Mit einer Führung am 12. Mai startet der Brockengarten im Harz in die diesjährige Saison. Der von Rangern begleitete Rundgang beginnt um 11.30 Uhr, wie die Nationalparkverwaltung am Freitag mitteilte. Bis Mitte Oktober kann der Garten auf dem höchsten Harzgipfel zweimal täglich um 11.30 Uhr und um 14.00 Uhr erkundet werden. An den Wochenende und Feiertagen gibt es Sonderführungen.

Zu den Attraktionen im Brockengarten zählen die Brockenanemone, die deutschlandweit nur dort vorkommt, und das Brockenhabichtskraut, das nirgendwo sonst auf der Welt wächst. Auch Edelweißarten, Glockenblumen, Enziane, Leimkräuter und Flockenblumen aus verschiedenen geografischen Regionen lassen sich auf dem Brocken besichtigen.

Das raue Klima auf dem 1.141 Meter hohen Berg entspricht nach Angaben von Wissenschaftlern dem auf einem 3.000 Meter hohen Gipfel in den Alpen. Insgesamt beherbergt der Brockengarten rund 1.500 Pflanzenarten aus allen Hochgebirgen der Erde.

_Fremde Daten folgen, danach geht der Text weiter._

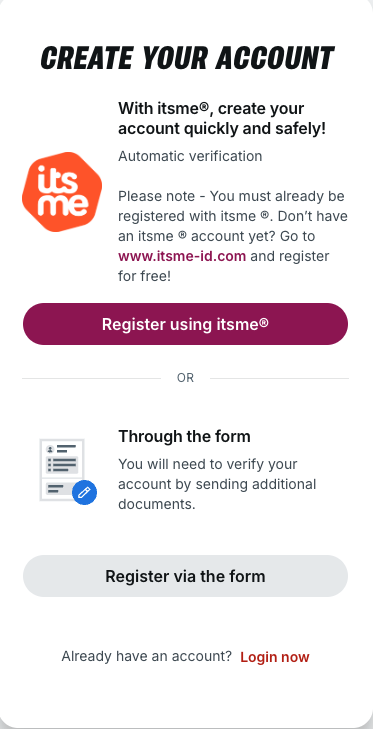Click the CREATE YOUR ACCOUNT heading

tap(186, 58)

Göttinger Botaniker legten den Garten 1890 an. Im Zweiten Weltkrieg wurde er zerstört, ab 1950 wieder aufgebaut. In den 1960er-Jahren erklärte die DDR den Brocken zum militärischen Sperrgebiet und baute dort Abhör-Einrichtungen und Unterkünfte für Soldaten. Nach der Wende begannen die Universitäten Göttingen und Halle mit dem Wiederaufbau des Brockengartens.